第三十二幕!国連からの返答
文字数 9,956文字
スパイ曰く。敵の後詰部隊は、海岸線からそう遠くない位置に配置されていて、そこで補給線の確保をしているらしい。
船で約20分。浜に着くと、俺は演習の時と同じように指示を出した。AIMの兵士達は、まだなれないようではあるが、俺の指示を正確に受け入れ、隊列を整えてくれた。俺も抜かりがないように、サクに確認した上で考えながら指令を出した。
初陣で夜間の行軍は、ハードル高いだろと内心思ってたが、サクの的確な案内のおかげで、敵の後詰の側面を叩ける位置までの進軍に成功する。
敵は、野球場の跡地に陣を築いている。俺たちは、草むらや建物の背後に隠れながら、タイミングを見計らう。配下の数人に近くまで忍ばせて、陣中の様子を探らせる。すると、どうやら奴らは、呑気に晩飯を食っているとのことである。俺はこの気を逃すまいと、兵士を一斉に前進させた。
そして時はやってくる。
「行くぞ!!今こそ、カムイに選ばれしAIMの力を天に示すんだ!!」
すると兵士たちは、一斉に敵陣に銃弾を発砲した。陣中に悲鳴が響きわたり、空間が一気に荒々しい戦場へと変わる。
官軍の後詰部隊も見習い兵が多い。とはいえ、軍事訓練に精通した戦闘のエキスパートたちである。すかさず、こちらの動きを確認しながら反撃を開始してきた。一進一退の攻防戦になって、時間を稼がれては奇襲が成功しない。

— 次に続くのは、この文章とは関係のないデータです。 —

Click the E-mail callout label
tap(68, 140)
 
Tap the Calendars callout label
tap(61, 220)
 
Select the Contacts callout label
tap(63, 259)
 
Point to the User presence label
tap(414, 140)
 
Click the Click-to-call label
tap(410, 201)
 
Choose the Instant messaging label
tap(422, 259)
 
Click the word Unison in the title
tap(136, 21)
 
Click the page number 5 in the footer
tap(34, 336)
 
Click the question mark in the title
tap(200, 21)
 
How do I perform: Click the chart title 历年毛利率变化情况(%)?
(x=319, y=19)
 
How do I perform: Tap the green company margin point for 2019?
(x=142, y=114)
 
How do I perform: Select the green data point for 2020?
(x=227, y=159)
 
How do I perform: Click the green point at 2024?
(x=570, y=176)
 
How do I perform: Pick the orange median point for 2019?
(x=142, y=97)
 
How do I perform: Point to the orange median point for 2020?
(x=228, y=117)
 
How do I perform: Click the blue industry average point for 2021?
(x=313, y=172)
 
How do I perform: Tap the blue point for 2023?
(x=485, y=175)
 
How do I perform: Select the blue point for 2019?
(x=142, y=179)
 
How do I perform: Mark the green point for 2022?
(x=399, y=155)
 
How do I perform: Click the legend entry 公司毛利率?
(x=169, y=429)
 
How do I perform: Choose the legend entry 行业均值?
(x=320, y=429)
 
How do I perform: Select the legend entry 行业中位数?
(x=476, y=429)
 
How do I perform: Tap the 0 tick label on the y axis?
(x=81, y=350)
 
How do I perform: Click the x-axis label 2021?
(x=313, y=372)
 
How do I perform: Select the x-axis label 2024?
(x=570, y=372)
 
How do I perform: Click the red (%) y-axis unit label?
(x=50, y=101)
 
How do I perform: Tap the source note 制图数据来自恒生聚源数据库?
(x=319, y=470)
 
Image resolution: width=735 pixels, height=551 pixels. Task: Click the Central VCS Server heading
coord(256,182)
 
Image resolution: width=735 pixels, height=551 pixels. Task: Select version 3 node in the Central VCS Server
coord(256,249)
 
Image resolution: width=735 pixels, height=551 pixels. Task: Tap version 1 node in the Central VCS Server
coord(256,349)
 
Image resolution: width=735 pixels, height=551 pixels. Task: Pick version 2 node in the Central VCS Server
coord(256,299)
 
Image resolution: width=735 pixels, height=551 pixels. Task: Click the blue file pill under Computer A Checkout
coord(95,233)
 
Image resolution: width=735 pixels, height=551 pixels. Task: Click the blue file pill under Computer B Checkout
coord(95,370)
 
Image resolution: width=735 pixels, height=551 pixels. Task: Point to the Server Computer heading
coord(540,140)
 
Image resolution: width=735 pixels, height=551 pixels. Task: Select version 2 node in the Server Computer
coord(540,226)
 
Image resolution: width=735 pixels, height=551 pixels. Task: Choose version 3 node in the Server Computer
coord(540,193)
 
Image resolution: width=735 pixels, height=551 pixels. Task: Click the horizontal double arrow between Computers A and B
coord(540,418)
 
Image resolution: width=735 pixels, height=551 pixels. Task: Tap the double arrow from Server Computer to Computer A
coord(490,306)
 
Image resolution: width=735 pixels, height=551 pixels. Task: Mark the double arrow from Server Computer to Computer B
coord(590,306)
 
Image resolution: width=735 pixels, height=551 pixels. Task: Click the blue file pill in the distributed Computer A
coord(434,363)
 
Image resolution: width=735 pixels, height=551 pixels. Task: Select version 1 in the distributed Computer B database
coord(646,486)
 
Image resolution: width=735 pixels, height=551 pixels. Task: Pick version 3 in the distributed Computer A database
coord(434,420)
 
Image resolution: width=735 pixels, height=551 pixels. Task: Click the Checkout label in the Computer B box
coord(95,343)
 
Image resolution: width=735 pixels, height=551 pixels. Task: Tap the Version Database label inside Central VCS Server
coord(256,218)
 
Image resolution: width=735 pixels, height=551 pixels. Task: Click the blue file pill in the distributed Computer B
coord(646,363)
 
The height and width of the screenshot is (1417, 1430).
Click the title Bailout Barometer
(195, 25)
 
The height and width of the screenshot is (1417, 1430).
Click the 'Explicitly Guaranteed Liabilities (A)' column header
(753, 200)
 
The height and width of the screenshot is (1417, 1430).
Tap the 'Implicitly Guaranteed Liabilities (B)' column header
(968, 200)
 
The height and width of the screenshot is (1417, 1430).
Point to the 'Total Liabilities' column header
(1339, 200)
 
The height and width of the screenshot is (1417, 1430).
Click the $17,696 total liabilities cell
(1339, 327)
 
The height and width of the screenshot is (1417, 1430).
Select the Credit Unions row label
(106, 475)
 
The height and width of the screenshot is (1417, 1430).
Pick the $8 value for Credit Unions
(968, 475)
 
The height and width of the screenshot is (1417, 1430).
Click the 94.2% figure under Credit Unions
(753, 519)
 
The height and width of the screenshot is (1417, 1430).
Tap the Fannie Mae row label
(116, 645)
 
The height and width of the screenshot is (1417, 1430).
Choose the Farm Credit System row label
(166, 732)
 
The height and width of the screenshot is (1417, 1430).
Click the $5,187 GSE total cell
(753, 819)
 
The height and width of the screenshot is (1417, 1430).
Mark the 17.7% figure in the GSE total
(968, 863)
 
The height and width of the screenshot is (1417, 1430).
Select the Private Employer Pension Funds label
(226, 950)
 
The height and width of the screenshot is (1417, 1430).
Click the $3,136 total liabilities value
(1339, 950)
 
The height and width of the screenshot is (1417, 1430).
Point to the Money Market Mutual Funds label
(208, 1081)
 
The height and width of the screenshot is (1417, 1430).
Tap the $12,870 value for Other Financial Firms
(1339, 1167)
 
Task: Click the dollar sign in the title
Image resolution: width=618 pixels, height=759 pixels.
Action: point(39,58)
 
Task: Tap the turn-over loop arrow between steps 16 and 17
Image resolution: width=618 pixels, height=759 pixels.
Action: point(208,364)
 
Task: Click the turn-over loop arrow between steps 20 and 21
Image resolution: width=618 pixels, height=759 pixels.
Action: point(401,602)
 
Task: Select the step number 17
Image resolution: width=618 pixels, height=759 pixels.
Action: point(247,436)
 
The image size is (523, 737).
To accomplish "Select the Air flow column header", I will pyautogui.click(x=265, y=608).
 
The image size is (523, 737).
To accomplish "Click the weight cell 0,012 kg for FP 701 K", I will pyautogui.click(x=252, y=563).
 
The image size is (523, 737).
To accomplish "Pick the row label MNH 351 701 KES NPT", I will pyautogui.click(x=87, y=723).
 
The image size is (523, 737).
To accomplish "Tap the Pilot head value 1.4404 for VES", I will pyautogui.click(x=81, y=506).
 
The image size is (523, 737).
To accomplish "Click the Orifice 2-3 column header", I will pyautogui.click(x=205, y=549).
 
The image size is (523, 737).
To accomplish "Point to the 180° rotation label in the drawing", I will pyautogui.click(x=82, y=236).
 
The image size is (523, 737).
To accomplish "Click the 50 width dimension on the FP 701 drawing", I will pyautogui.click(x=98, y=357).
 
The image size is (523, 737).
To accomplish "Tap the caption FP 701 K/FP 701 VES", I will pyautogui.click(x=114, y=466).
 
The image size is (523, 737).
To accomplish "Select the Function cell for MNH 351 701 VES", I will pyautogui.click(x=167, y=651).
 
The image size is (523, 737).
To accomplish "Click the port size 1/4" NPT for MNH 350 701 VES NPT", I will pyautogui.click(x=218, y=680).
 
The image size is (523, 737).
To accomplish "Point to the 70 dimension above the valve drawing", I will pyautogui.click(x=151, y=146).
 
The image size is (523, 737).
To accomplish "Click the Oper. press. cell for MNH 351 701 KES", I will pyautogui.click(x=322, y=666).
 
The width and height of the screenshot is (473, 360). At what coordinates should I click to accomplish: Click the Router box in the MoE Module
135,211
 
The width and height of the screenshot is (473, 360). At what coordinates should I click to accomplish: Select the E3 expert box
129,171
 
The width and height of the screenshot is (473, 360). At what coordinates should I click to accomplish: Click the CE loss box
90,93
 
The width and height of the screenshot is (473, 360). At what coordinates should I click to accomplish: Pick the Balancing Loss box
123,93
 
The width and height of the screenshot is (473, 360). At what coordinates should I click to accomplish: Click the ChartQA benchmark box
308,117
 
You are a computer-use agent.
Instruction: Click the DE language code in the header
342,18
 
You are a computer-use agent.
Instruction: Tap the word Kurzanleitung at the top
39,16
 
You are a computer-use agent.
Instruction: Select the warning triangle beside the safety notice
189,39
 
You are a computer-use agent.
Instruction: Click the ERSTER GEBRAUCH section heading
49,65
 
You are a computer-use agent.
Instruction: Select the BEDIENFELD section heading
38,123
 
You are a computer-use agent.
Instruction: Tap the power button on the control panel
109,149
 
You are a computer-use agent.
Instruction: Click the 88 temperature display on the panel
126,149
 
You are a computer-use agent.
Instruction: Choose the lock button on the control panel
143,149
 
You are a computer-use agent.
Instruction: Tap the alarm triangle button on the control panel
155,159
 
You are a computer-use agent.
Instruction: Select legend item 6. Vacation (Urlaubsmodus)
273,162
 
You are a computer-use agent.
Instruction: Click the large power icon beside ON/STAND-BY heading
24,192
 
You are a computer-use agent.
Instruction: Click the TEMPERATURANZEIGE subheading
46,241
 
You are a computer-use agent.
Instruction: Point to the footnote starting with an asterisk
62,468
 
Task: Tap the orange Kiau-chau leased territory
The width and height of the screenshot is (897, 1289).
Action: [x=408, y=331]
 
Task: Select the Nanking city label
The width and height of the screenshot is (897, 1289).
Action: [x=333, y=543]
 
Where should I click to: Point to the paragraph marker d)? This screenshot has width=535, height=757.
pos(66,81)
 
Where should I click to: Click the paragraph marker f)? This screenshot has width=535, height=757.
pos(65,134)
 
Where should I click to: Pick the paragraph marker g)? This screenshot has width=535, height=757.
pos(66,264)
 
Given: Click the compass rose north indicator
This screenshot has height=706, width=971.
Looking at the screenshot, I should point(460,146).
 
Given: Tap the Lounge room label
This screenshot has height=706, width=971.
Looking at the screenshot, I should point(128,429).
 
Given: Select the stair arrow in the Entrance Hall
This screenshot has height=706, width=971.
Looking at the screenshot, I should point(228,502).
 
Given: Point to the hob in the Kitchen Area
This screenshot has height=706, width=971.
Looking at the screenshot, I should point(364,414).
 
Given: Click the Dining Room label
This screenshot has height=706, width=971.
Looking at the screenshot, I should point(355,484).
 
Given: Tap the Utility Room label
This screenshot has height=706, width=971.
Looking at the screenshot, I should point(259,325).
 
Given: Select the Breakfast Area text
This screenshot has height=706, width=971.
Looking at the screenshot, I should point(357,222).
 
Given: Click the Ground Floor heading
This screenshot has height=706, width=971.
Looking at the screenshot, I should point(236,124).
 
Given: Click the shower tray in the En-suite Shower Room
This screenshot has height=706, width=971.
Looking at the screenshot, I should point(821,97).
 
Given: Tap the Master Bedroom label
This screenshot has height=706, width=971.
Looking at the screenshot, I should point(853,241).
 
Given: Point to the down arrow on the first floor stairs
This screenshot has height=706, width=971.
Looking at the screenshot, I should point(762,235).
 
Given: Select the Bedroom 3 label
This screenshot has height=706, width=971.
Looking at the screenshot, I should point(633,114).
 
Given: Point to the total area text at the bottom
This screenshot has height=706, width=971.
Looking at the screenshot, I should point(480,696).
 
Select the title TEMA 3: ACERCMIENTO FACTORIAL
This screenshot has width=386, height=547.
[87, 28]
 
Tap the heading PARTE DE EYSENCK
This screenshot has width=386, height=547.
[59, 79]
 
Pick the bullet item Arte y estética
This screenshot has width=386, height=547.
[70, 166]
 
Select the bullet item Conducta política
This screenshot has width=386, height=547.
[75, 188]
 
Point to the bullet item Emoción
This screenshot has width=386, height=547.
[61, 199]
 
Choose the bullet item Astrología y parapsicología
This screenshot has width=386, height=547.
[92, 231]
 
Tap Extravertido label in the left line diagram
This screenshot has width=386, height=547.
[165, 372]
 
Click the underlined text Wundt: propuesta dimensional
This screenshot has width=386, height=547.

だから俺は、自らが先頭に立って敵陣へ突っ込んだ。
そんな姿を目の当たりにしたAIMのアイヌ達は、自分らよりも経験のない男に負けてられるか、といった感じで一気に戦列を押し上げた。サクと龍二も大将が撃ち殺されてはそれで終わってしまうので、俺を守るために軍の先頭で奮闘していた。そうしているうちに、奇襲部隊はどんどん進軍。ついには陣内へ侵入に成功。
俺は、気づかぬうちに身体のいたるところに切り傷やかすり傷を作りながらも、必死になって敵の部隊長を探した。若気の至りというものなのだろうか。いつの間にか、敵の懐の奥深くまで入り込んでいた。気づいた時には、目の前にマシンガンを構えた敵の部隊長らしき人物が立っている。
彼は、俺を見つけると銃を構えた。
「ば、蛮族が!こ、これ以上近づいてみろ。この兵器がお前を蜂の巣に変えるぞ。」
彼は手が震えている。 彼が引き金を引けば、俺の身体はズタズタになるだろう。だが彼は、引き金を引くことを恐れていた。どうやら、見習い兵が多いという情報は本当であった。
俺たちが生きてきた時代は、戦国時代でもなければ戦時中でもない。いくら訓練を積んだ猛者とはいえ、本当に人を撃ったことのある人間は少ない。きっと彼は、将来を有望視されたエリート将兵として隊長に任じられたが、彼自身の戦闘経験は気薄なのだろう。
俺は一瞬の隙も見逃さなかった。背負っていたショットガンを即座に構えると、彼の顔面めがけて引き金を引いた。彼もその瞬間に、反射的に引き金を引いた。俺の放った銃弾は、彼の頭を吹き飛ばした。彼の放った銃弾は、俺の身体に命中した。
だけども俺は、防弾チョッキのおかげで一命をとりとめる。血しぶきと肉片が飛び散り、若い敵将はこの静内の大地に散った。俺は負傷してその場に倒れたが、生き延びることができた。
俺に追いついたAIMの兵隊が、こちらへ駆けつけた。サクは敵将が散ったことを確認すると、大声で味方に伝える。AIMの兵士たちはその一報に歓喜した。
敵は、隊長を討ち取られたことで混乱に陥る。それから形勢は、一気に奇襲作戦の成功へと進んでいった。
龍二が傷口を押さえてうずくまる俺に寄ってくる。
「リーダー大丈夫か??」
俺は叫んだ。
「こんな傷ごときで死ぬほど、俺はやわじゃねえぞ!」
龍二は、苦笑いしながら心配してくれる。
「あんまり無茶はするなよ。」
俺は、傷のことなど忘れようと、更に強がる。
「龍二、サク、奇襲は成功だろう。でも、任務は終わってない。総崩れしてきた先発隊の残兵と北から来る新手に備えるんだ。」
サクがため息をついた。
「お前はよくやった。AIMの奇襲部隊の指揮は最高潮に上がっている。そこで少し休んでおけ。」
そういうと彼は、俺の代わりに兵士たちへ指示を出した。俺は、龍二に肩を担がれ立ち上がる。
そして、また叫ぶ。
「敵将討ち取ったぞ!!」
すると、近くにいた兵士たちが、再び歓声をあげた。
こうして、見事敵の背後を脅かすことに成功。AIM軍は、優勢に戦いを進めた。そして、敵の援軍が来る隙を与えず、戦を終息へと導いた。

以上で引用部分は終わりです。